## EXTRACT
An Andover author has described how writing his new novel was “very therapeutic” after being unable to find work during the pandemic.

Robert Hickman, an IT consultant, had just come to the end of a contract in February, and was preparing to travel before coronavirus restrictions started being introduced.

The 55-year-old said that while sitting at home, he decided to write the book, Six Idiots Witness A Murder, as a way of disciplining himself to get up, and “not be like a 19-year-old student.”

He wanted to “give people a bit of hope” in the pandemic by providing them with something that’s “easy to read and have a good old chuckle at.”

In his novel, a group of “IT geeks from Brighton” have to travel to Atlanta to solve a data problem, where they end up witnessing a murder. He told the Advertiser that the novel was a “murder mystery, but also an absurd comedy and a travelogue,” being inspired by Jerome K. Jerome’s Three Men in a Boat.

“It was interesting to see where the story would go,” he said. “It was half planned but some of it wrote itself. When I was trying to imagine how the characters would talk on a night out, I found myself being there.”

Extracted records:
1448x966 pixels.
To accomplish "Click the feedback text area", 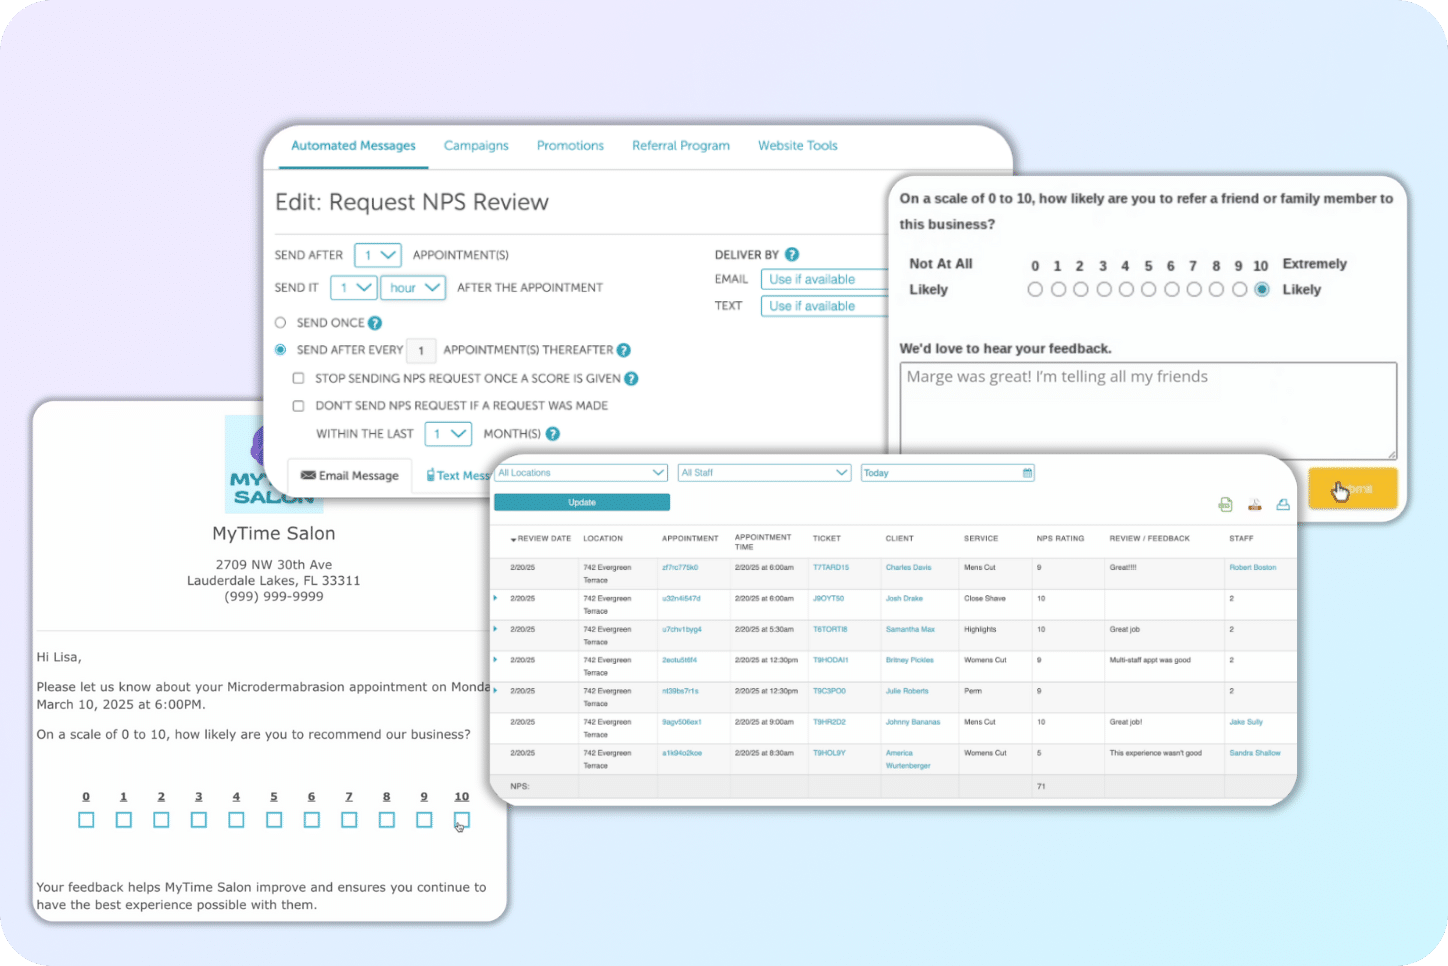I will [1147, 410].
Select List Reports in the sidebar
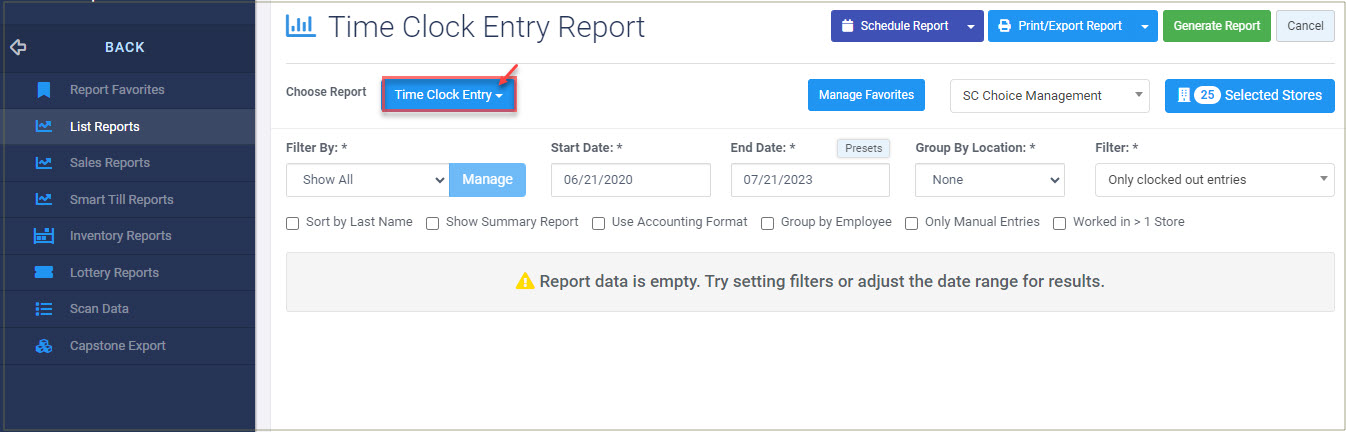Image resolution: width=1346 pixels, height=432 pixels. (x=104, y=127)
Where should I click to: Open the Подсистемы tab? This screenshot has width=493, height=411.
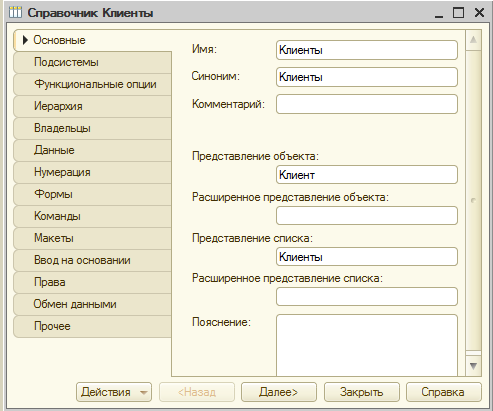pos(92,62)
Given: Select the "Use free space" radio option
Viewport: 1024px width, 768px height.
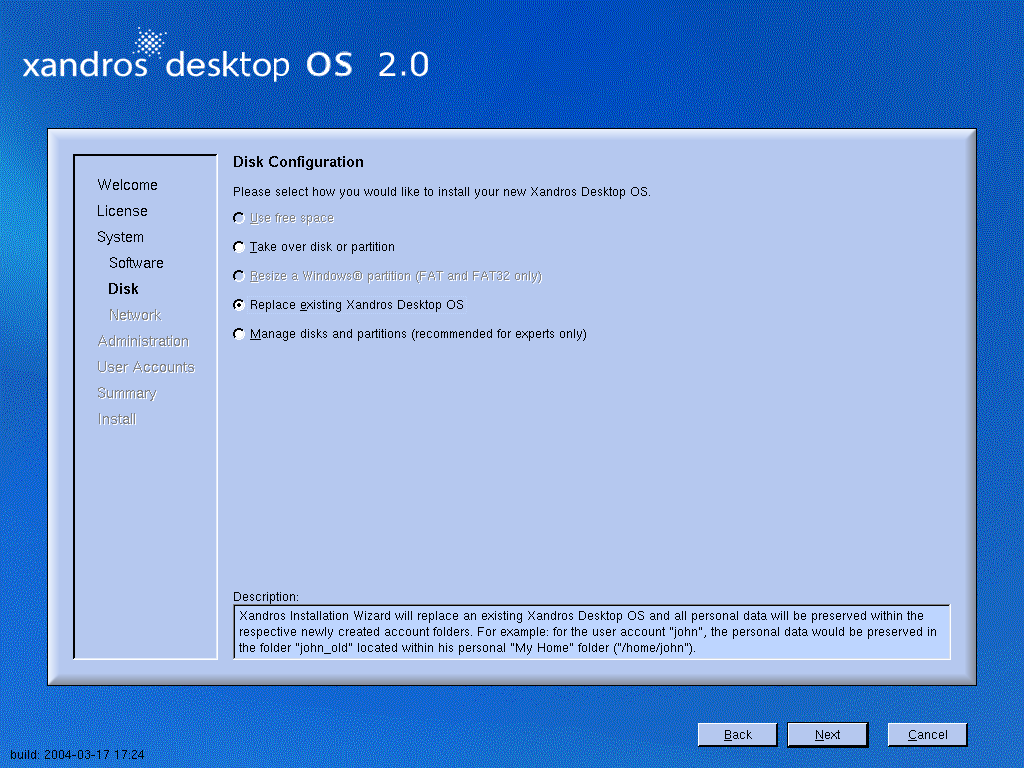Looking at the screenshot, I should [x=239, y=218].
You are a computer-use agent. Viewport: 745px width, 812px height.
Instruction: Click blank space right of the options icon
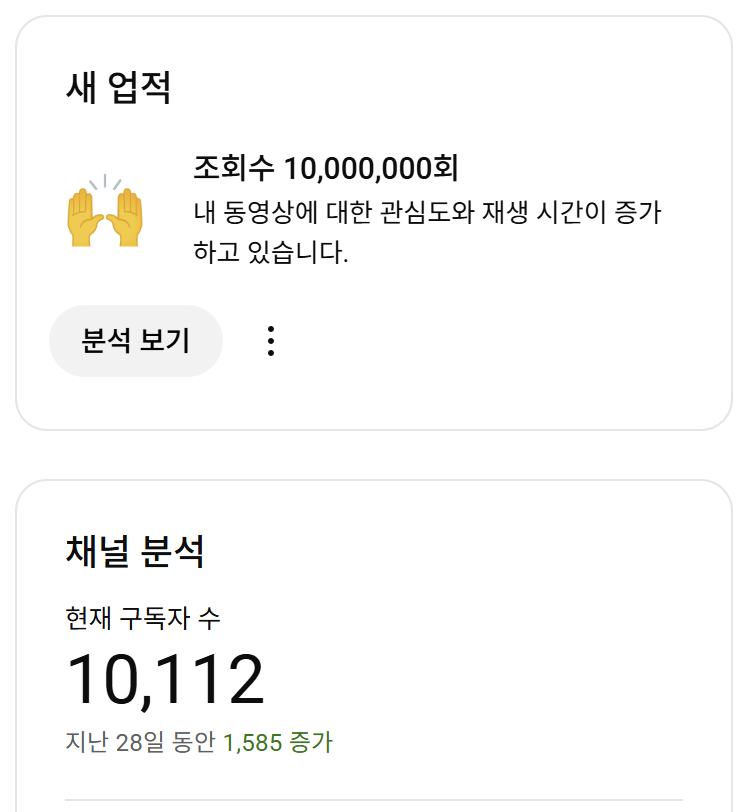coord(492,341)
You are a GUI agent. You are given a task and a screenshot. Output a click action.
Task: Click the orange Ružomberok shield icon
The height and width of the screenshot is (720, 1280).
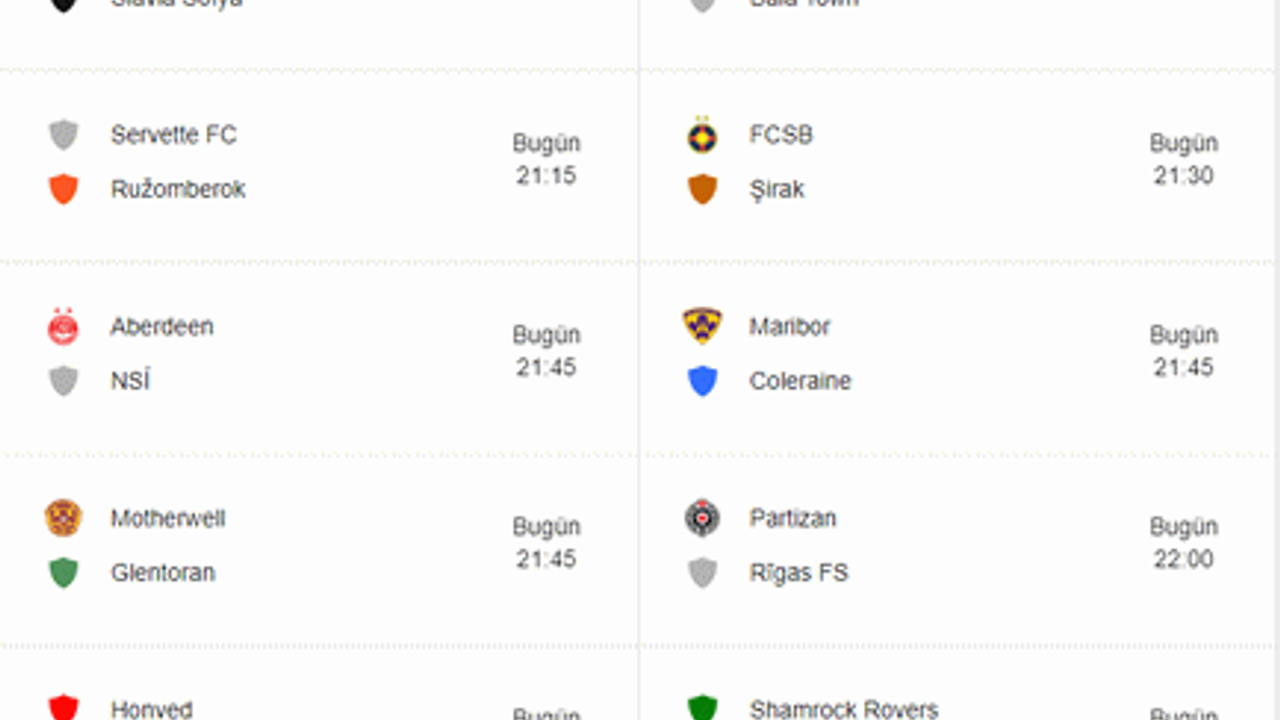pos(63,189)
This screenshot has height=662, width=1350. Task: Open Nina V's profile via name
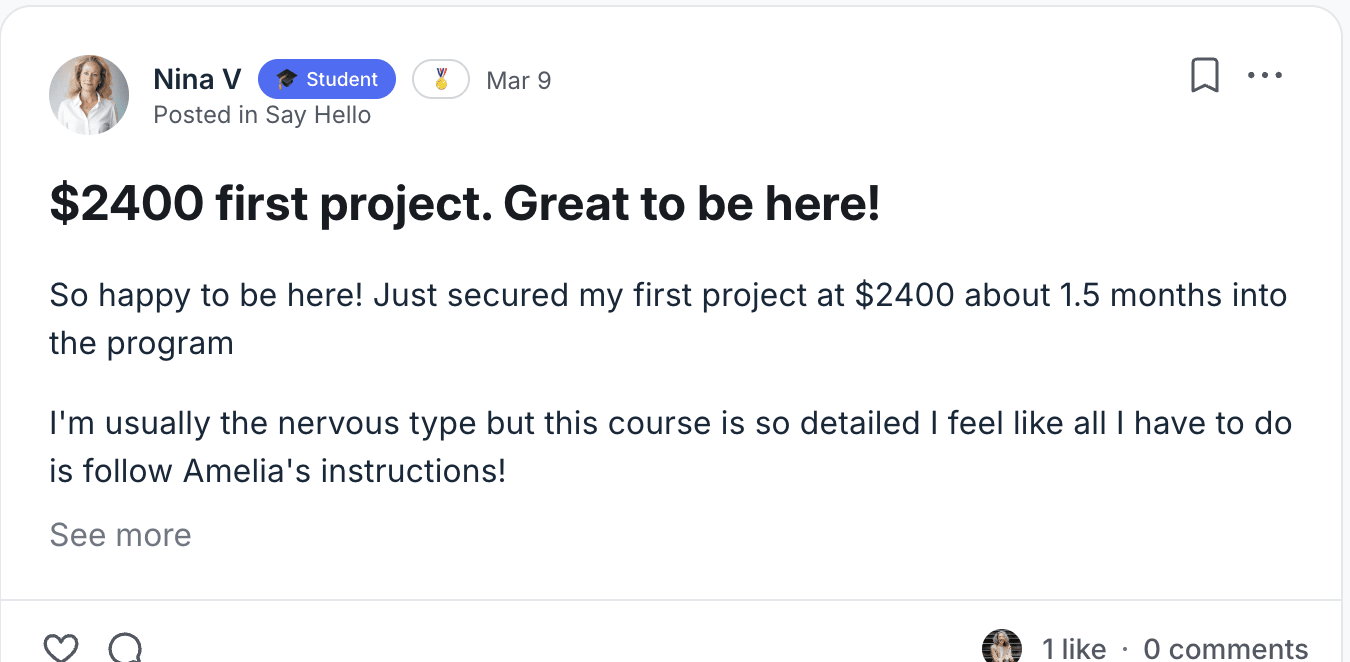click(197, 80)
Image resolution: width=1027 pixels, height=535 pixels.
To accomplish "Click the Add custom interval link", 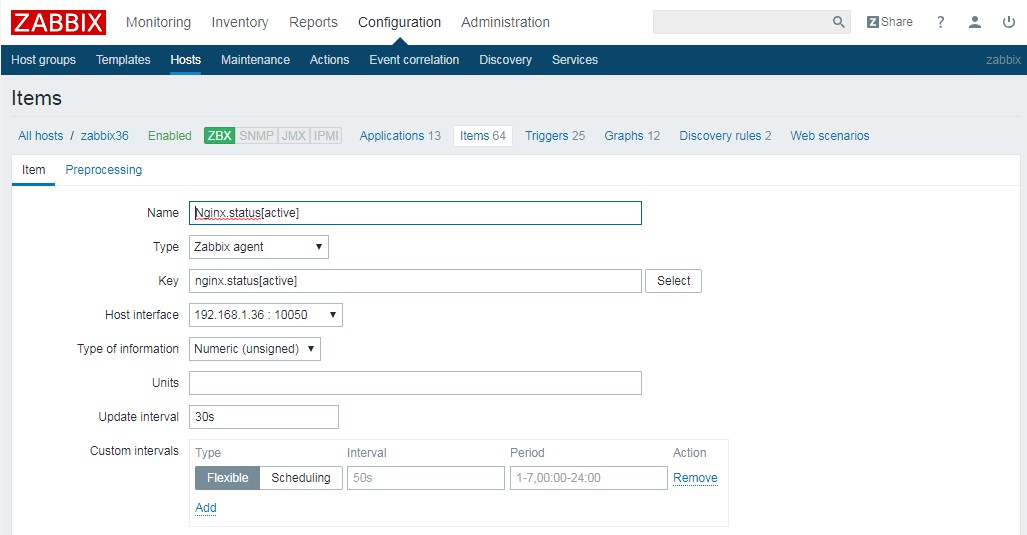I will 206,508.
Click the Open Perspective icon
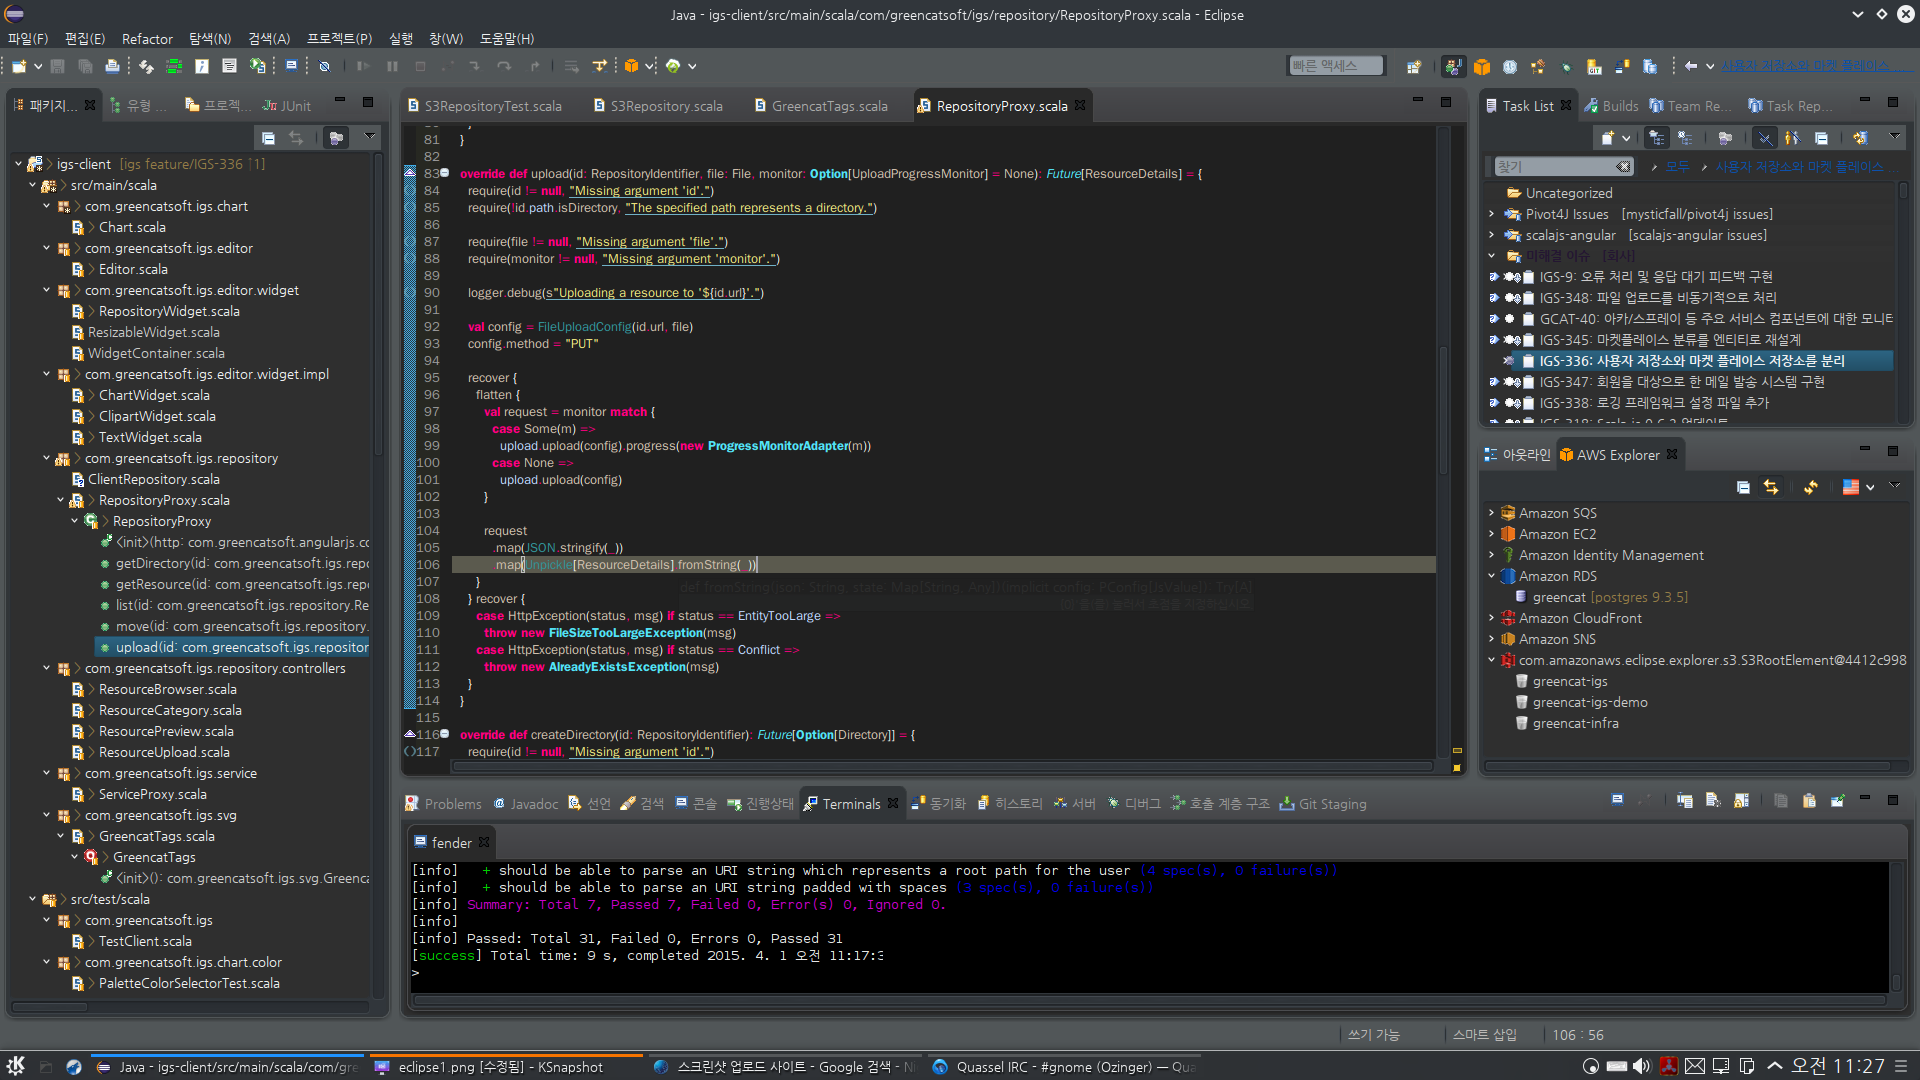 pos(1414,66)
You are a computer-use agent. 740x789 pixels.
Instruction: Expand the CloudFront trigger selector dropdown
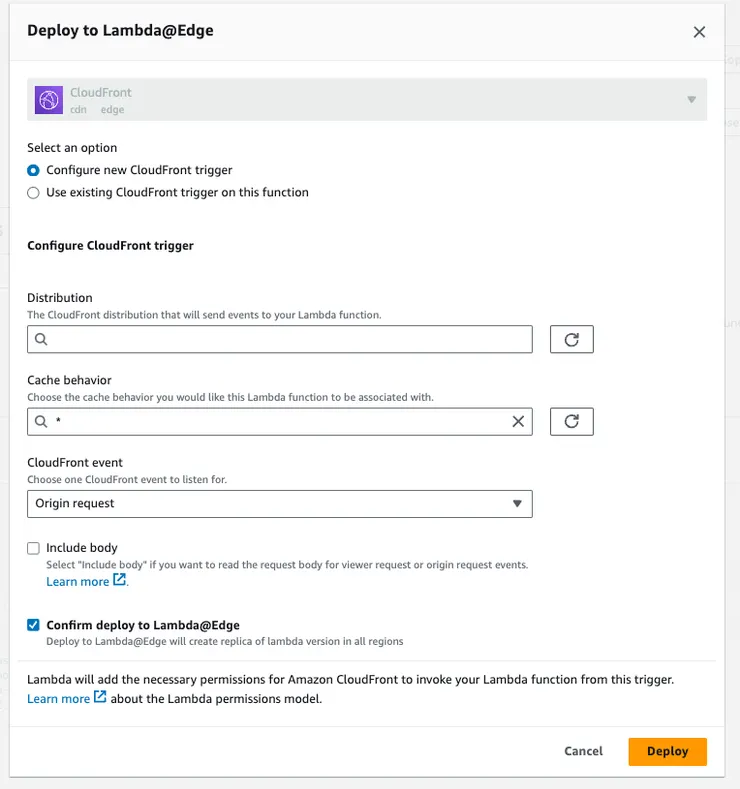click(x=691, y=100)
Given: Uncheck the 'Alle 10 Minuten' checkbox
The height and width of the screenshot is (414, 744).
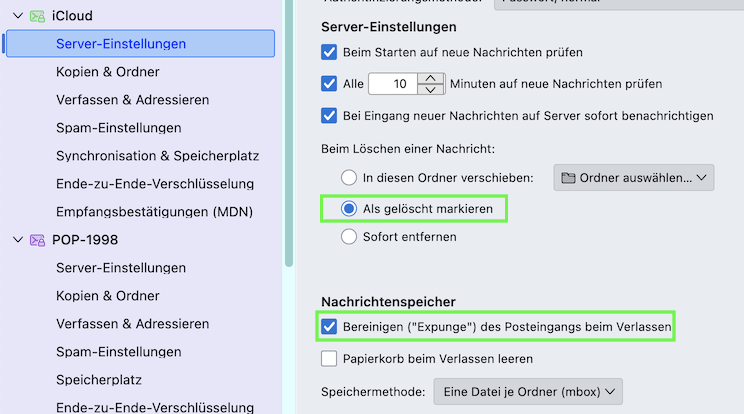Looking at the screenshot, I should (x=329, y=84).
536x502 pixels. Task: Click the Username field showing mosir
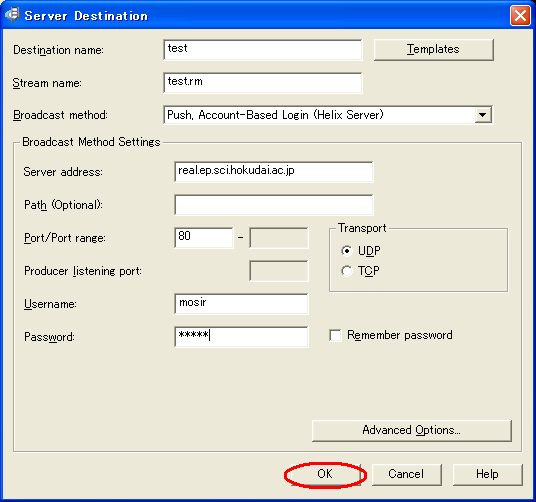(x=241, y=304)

## TASK OBJECTIVE
Pick up the article about the Andover author's pandemic novel after its last sentence and keep writing it. The extracted lines are separate material and have nothing to do with the article about the Andover author's novel.

## TASK ANSWER
He has based the novel on his own experiences and those of friends, but blended with other ideas, and placed in different scenarios, to see how they would play out. For instance, he imagined how his grandfather, blended with a “Sheriff Pepper [from Live and Let Die]-type character,” would fit into the world that he had created.

Robert’s novel has already received its first five-star review, and he has already started work on two sequels. He has written 20% of the first sequel, which sees the characters become embroiled in an art theft back in Brighton, and has started planning the third entry in the series.

Six Idiots Witness A Murder is out now.